Carmen, for example, uses predictive technology to anticipate probable vehicular issues. It gathers data while you are driving, sends it to the cloud for processing, and then sends it back to the driver’s smartphone. The app notifies you and your service center if Carmen discovers any issues.
As a result, customer care centers will be aware of your vehicle’s state and faults even before you arrive. In 2035, however, the customer support station will not only foresee the issue but will also update and resolve it remotely. Even the hardware issues are resolved without our having to spend a lot of effort on them.
Trend 7 — Incumbents & Investments
The worldwide car sales system is likely to shift dramatically. Traditional sales, after-sales, and financial services will be replaced by a holistic, multimodal mobility solution as the major revenue and profit drivers by 2035. This will attract new competitors and put pressure on car OEMs’ established business structures and processes.

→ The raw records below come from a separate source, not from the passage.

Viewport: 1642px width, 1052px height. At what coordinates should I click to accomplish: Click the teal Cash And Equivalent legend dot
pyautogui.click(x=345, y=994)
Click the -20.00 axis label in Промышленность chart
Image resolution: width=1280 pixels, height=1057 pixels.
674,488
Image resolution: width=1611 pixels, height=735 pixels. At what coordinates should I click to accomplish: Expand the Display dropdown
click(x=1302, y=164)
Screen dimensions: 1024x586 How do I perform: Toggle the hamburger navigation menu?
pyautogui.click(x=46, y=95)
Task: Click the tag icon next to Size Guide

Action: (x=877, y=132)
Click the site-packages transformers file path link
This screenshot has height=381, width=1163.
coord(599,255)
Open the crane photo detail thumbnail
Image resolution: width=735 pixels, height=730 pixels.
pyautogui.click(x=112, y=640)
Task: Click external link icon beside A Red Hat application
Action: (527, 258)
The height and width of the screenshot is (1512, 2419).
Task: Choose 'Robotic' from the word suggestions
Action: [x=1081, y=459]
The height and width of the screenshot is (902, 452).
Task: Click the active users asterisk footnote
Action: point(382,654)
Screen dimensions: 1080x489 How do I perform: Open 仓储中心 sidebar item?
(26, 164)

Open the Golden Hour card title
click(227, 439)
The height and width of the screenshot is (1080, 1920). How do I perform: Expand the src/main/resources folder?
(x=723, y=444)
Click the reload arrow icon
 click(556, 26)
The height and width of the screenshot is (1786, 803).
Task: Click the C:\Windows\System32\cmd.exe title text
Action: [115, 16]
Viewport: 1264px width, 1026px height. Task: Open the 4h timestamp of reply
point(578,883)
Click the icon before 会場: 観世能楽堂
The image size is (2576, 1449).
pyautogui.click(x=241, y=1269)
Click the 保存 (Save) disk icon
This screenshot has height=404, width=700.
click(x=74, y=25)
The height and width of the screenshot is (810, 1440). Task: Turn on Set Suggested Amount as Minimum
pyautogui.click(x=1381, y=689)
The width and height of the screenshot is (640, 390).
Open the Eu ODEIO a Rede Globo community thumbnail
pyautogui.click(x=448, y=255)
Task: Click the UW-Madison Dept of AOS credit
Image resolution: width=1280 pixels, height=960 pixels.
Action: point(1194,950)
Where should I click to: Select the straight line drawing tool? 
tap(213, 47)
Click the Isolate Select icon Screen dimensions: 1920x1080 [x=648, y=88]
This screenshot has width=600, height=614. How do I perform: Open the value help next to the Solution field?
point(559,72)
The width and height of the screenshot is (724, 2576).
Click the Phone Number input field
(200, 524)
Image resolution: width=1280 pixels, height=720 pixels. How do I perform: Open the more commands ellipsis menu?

In the effort to engage with customers and collect their data, OEMs will encounter more competition from both suppliers and tech behemoths. Cities will emerge as new key stakeholders in the urban environment, defining the future mobility agenda.
As a result, automakers will pave the way for future sales by making targeted strategic investments now. Players who wait too long risk losing a significant portion of their company to competitors like Google or Tesla.
In the coming years, traditional manufacturers and suppliers will be particularly vulnerable. They will have to fight declining profits while also investing significantly more in electromobility and innovative, customer-oriented products. OEMs will concentrate on the customer’s mobility requirements rather than the technical product itself.
Outsourced manufacturing will become the norm, manufacturing and supply chains will be optimised and centralised. As more new competitors enter the market, the old timers will find it increasingly harder to compete. User preferences will shift toward self-driving vehicles. By 2030, autonomous driving might account for as much as 40% of overall traffic. Europe and the United States are predicted to develop around the same time.
Between now and 2035, one of the most important success factors for car OEMs will be to foresee the growth of driving legislation and insurance coverage strategically. This will have a significant impact on the market share. Making functions work seamlessly to assure driver comfort and lowering the cost of these advanced technologies are paramount. Before a large-scale deployment to take place, issues including liability, privacy, and international harmonisation must be addressed.
End customers will anticipate a steady stream of innovations, what is ground-breaking today will become normal tomorrow. Raising price and pushing innovation.
Autonomous vehicles will play a key role in future mobility, connecting, and combining a variety of modes and technology. Future fleets of self-driving cars will provide mobility services to anyone and anything, presenting the automotive sector with intriguing new opportunities. Those who refuse to adapt to a changing world will be left behind. Changing to Thrive is the key to success in this vertical.